By their own astronomical standards, Barcelona have had a poor season. Transfers struggling to adapt and a convincing Champions League defeat in the quarter-finals for the second year running is enough to draw widespread criticism. However, Real Madrid’s first La Liga triumph since 2012 is the ultimate salt in the wounds. So, is this the end of an incredible era? Or is Real’s victory a blip after years of Catalan dominance?
If you look back over Barcelona’s season, results pop up which would have been impossible to think of even a couple of years ago. Despite their incredible comeback (football narrative at its finest), they still lost 4-0 to PSG. It wasn’t just a defeat, it was a domination. After their comeback, the wheels began to fall off the Barca wagon, as Real’s were beginning to set in motion. A 3-0 first-leg defeat to Juventus put the Champions League beyond reach, with a second comeback against one of Europe’s best defences even more unlikely than the first. In the end, the 0-0 draw was merely a formality. Despite winning April’s El Clasico, defeats to Malaga and Deportivo La Coruna in the previous weeks meant a third successive La Liga title was always an uphill battle. So, what lead to losing their Spanish crown and a European humbling?
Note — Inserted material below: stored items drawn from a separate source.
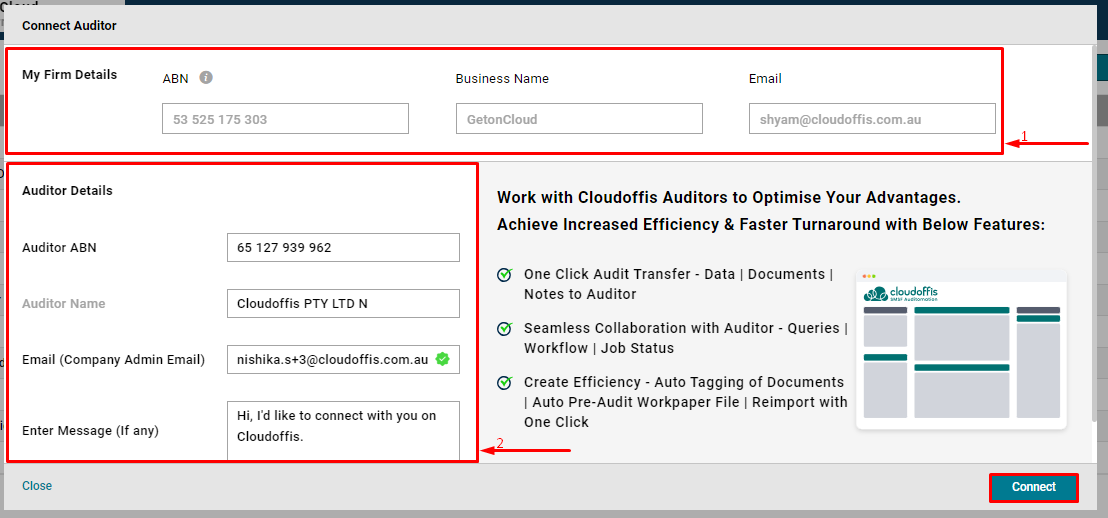Click checkmark icon beside One Click Audit Transfer
1108x518 pixels.
(505, 274)
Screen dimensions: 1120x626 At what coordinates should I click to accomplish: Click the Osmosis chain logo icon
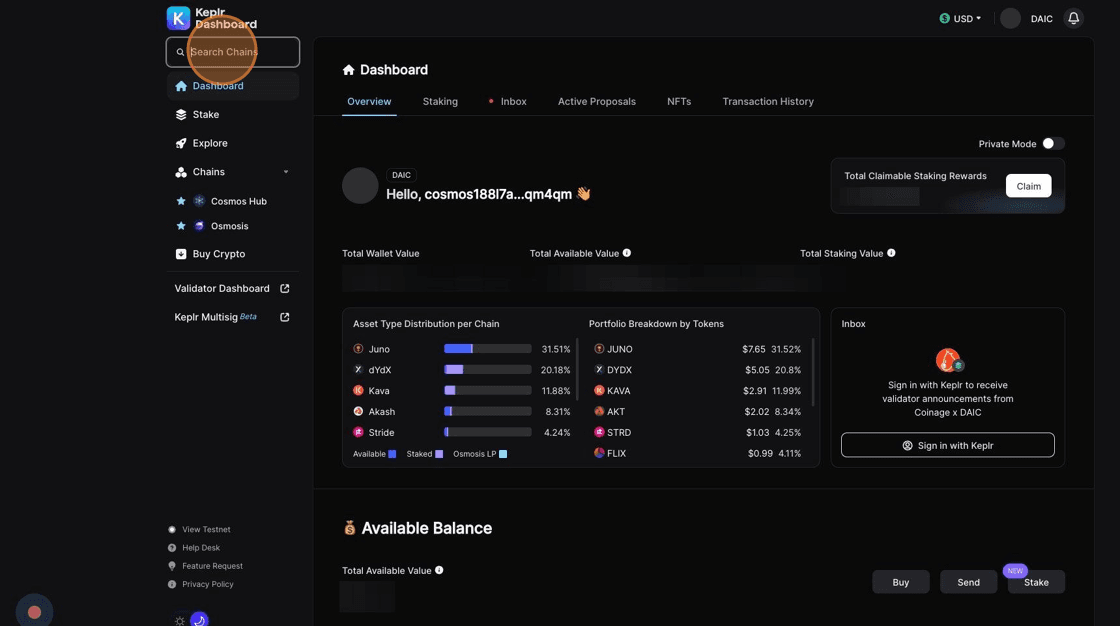tap(199, 226)
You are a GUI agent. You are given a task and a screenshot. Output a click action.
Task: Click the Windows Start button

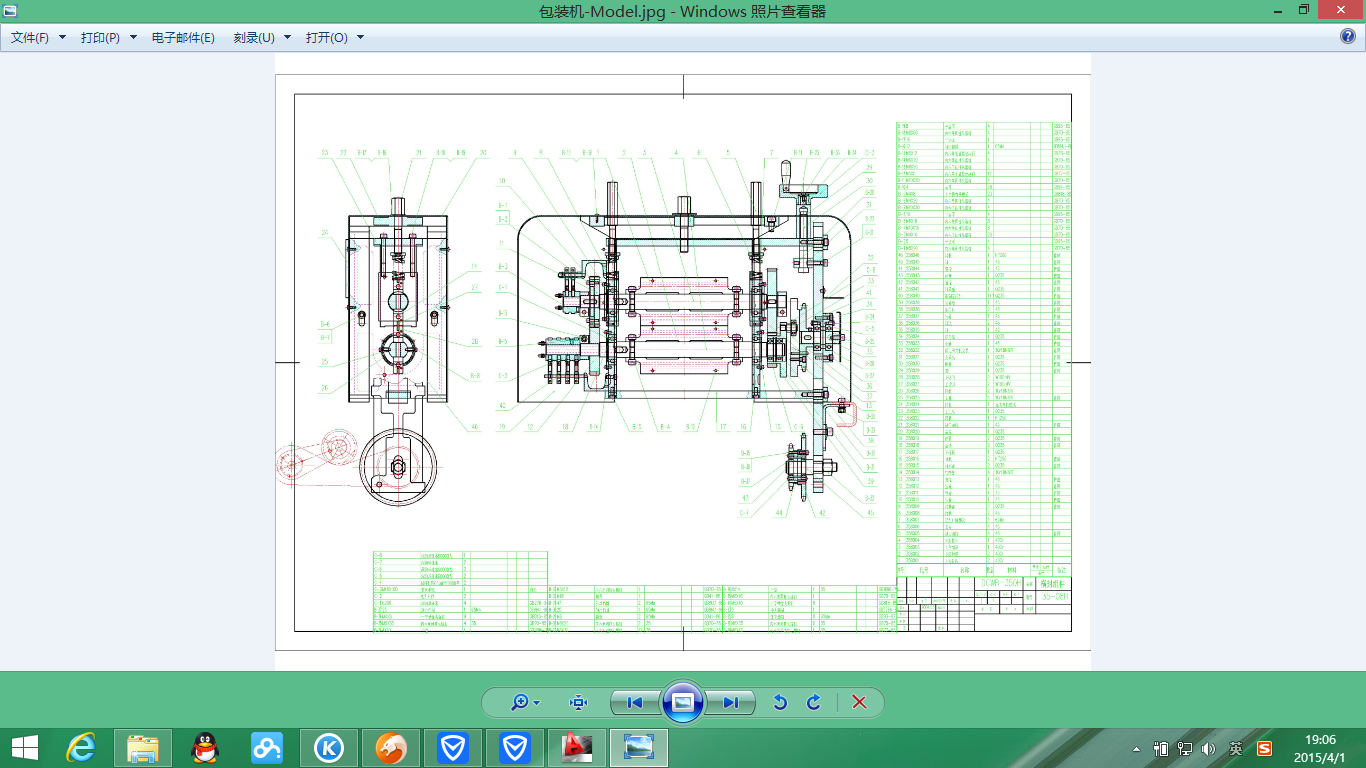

A major factor which is sometimes glossed over is the transfers in recent years. Replacements for veterans such as Xavi and Dani Alves have failed to fill such massive boots. In fact, recent successes in the transfer market have been few and far between for Barcelona. Valencia arrivals Paco Alcacer and Andre Gomes were bought for a combined fee of £55million. The first being a bit-part player all season while the latter has put in several questionable performances, including the PSG drubbing. Other arrivals such as Jasper Cillessen and Lucas Digne have had rare sniffs of first-team action. A glaring miss has been the departure of the evergreen Dani Alves. His bombarding runs and constant energy have cost Barcelona countless assists and no doubt several more goals conceded. Sergi Roberto – centre-mid turned right-back and all round utility player – is, without a doubt, a decent player, but is nowhere near the level of one of Barcelona’s greatest wing-backs.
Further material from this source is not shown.